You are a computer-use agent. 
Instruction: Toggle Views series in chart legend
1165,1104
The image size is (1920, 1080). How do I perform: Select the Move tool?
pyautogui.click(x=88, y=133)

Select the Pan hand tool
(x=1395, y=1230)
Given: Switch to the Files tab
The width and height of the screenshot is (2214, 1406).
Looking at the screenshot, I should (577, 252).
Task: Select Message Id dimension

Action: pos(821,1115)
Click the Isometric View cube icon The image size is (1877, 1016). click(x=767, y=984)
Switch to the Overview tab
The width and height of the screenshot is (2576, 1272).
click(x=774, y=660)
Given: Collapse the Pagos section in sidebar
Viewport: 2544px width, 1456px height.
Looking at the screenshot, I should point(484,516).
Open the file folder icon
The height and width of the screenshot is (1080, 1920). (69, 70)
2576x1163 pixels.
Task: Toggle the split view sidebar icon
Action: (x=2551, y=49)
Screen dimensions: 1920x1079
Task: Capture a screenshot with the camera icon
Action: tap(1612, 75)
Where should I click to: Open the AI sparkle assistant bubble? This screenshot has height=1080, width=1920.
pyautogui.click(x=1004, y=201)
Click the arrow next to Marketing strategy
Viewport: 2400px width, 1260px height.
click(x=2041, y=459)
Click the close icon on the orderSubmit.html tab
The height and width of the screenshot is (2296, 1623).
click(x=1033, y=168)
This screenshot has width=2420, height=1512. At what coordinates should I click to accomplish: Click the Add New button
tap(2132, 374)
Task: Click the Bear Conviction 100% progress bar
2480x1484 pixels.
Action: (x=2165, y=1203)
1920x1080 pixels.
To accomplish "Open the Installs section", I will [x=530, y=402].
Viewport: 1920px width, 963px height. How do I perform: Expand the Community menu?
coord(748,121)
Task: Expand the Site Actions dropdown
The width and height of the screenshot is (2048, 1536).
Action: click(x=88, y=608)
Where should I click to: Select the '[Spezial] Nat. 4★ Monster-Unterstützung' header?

□ □ □ □

__Instructions to follow__. Write out the line containing "Given: Collapse the Pagos section in sidebar" and every line after it through the end of the entries. Keep each one exactly as it is, and add nothing.

__Reply__.
Given: Collapse the Pagos section in sidebar
Viewport: 2544px width, 1456px height.
Looking at the screenshot, I should point(484,516).
Open the file folder icon
The height and width of the screenshot is (1080, 1920). (69, 70)
2576x1163 pixels.
Task: Toggle the split view sidebar icon
Action: (x=2551, y=49)
Screen dimensions: 1920x1079
Task: Capture a screenshot with the camera icon
Action: tap(1612, 75)
Where should I click to: Open the AI sparkle assistant bubble? This screenshot has height=1080, width=1920.
pyautogui.click(x=1004, y=201)
Click the arrow next to Marketing strategy
Viewport: 2400px width, 1260px height.
click(x=2041, y=459)
Click the close icon on the orderSubmit.html tab
The height and width of the screenshot is (2296, 1623).
click(x=1033, y=168)
This screenshot has width=2420, height=1512. At what coordinates should I click to accomplish: Click the Add New button
tap(2132, 374)
Task: Click the Bear Conviction 100% progress bar
2480x1484 pixels.
Action: (x=2165, y=1203)
1920x1080 pixels.
To accomplish "Open the Installs section", I will [x=530, y=402].
Viewport: 1920px width, 963px height. How do I perform: Expand the Community menu?
coord(748,121)
Task: Expand the Site Actions dropdown
The width and height of the screenshot is (2048, 1536).
Action: click(x=88, y=608)
Where should I click to: Select the '[Spezial] Nat. 4★ Monster-Unterstützung' header?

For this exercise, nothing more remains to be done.